Iceland, when you think about it, is a very odd country. It’s a country which, by all counts, should not really be one. It clings to the very edge of Europe – but only just. It’s physically closer to the near-barren Greenland than to Norway. And when you look at its terrain, Jules Verne’s Journey to the Centre of the Earth immediately makes sense.

It’s a land so volcanical­ly and geologically active that it looks like a work in progress: like a huge Neanderthal kitchen. It is full of active volcanoes, of hinterland, of mountains, crevasses, glaciers, geysers, gigantic waterfalls, glacial rivers, and most mystifying of all, lava fields.

That’s just the coastline, be­cause great chunks of its 103,001 square kilometres are empty. The Icelandic interior is so awkward and so uninhabitable that no one can think of anything useful to do there.

No one knows much about Iceland really, except for Reykjavik, the city were everyone (read: men) comes back and says: “In-nisa, man, tal-ġenn!!”

It’s a place where you cannot go out unless you kit yourself in Gore-tex and 13 layers of thermal long johns.

It’s no wonder that not many people live there: only 325,600. That’s 100,000 less than Malta.

It stands to reason then that they barely have space to build a football stadium, and the ones they have are probably perched on a glacier, between a mountain and a volcano.

Fine, there are no traffic problems, so players arrive on time and serene for their training and not wanting to sit down and gnaw the ball with road rage.

But their premier league games probably get cancelled all the time because of volcanic ash of one Eyjafjallajökull or other.

Team training is probably limited to trying to find the ball among the ashes out on the lava fields.

And it being a place where you grow icicles on your eyebrows the minute you step out, the pool of men wanting to be football players must be very limited.

It has nothing to do with training or facilities or talent. It’s all in the mind

And yet. They are a football success story. They rank 34th best team in the world at the moment. Just to put things in perspective, Malta ranks 155th and there are 209 teams.
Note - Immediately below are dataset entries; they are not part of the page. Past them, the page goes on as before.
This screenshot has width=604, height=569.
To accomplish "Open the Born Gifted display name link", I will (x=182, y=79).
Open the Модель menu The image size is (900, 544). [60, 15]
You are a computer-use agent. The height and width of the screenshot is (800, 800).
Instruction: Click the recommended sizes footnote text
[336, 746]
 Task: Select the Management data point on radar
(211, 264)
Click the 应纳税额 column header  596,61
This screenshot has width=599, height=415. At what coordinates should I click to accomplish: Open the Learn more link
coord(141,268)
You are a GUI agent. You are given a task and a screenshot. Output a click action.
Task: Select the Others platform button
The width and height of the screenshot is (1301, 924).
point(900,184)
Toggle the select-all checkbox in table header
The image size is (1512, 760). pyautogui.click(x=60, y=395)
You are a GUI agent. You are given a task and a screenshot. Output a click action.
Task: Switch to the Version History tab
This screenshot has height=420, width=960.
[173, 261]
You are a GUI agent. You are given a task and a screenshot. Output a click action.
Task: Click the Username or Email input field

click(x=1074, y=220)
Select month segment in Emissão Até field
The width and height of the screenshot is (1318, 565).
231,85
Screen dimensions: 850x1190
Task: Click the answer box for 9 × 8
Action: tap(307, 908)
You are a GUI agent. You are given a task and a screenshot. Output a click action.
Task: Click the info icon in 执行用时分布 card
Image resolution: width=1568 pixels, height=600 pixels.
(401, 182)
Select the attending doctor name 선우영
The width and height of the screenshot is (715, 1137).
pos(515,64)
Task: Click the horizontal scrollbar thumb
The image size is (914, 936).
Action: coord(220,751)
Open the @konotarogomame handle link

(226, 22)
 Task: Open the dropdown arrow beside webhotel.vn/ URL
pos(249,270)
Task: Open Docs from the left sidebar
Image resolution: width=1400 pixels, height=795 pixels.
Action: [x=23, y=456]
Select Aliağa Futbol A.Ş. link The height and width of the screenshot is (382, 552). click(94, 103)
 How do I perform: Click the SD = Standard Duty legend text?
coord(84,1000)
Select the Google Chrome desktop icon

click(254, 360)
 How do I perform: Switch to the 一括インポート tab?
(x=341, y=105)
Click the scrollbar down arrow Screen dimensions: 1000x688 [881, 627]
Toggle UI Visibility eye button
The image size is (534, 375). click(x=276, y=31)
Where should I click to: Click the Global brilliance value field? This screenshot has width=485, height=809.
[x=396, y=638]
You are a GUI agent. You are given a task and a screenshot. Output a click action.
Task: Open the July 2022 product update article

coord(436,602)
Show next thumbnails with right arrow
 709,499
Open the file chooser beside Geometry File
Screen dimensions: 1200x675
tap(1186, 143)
For the Euro 2004 qualification, Iceland had four wins and topped the group table for a long while. They even held Germany to a nil-nil draw in Reykjavík.

In the qualifying for the 2014 Fifa World Cup, Iceland reached the play-offs for the tournament. And in 2004, Icelandic football achieved its first win over a major nation, with a 2-0 victory over Italy in a friendly.

What about Malta, with our lovely idyllic weather, our freshly turfed football grounds, and our 100,000 extra manpower to choose players from?

We are considered “one of the weaker sides in Europe” according to Wikipedia.

“Malta has never made it to the finals of any major international competition,” although, if it’s of any consolation, we “have never ranked at the bottom of the Fifa world rankings”.

So all this begs the question: what’s the problem with the Maltese national football team? Let us remember that along the years we were beaten not once, but twice by Faroe Islands – neighbours of Iceland; population 50,000 people. Last June we were beaten by newcomers Gibraltar, with a population the size of Birkirkara’s.

Clearly the problem is not the pool of talent. If Gibraltar, Faroe Islands and Iceland can find talent in a pond, then we should all be raining mini-Beckhams and Pirlos.

I watched the two recent euro qualifier games at Ta’ Qali. The one against Norway was as depressing as the Icelandic landscape. If Maltese players left the pitch en masse, no one would have noticed.

Then last Monday for the game against Italy, our men became ironmen, warriors, Mel Gibson’s William Wallaces. They fought tooth and nail for the ball even when one man down.

The referee, clearly in awe of the star-studded Italian team, picked on Malta and started dishing out red and yellow cards like his livelihood depended on it. I wouldn’t be too sure if I were him: the Uefa official sitting right behind me was busy scribbling notes each time the ref put his hands in his shirt pocket.

How do we explain a series of abysmal, hopeless performances against mediocre or average teams, and then a braveheart performance against a team of multi-millionaire players?

Why is it that at times we show incredible resilience, and in most others we are defeated in spirit by the first whistle?

It is clear at this point, that it has nothing to do with training or facilities or talent. It’s all in the mind.

We still haven’t shaken off the għadu factor. We can’t be bothered with the odd furban here and there, but give us the whole fleet of the Turkish empire and we’ll beat them to a pulp.

What the Malta Football Association needs to do is invest in shrinks. Sit our players on the therapist’s couch and get them to believe that each game is a do or die. That, and take them to train barefoot on Comino – as we know from Iceland, geological hardships give good results.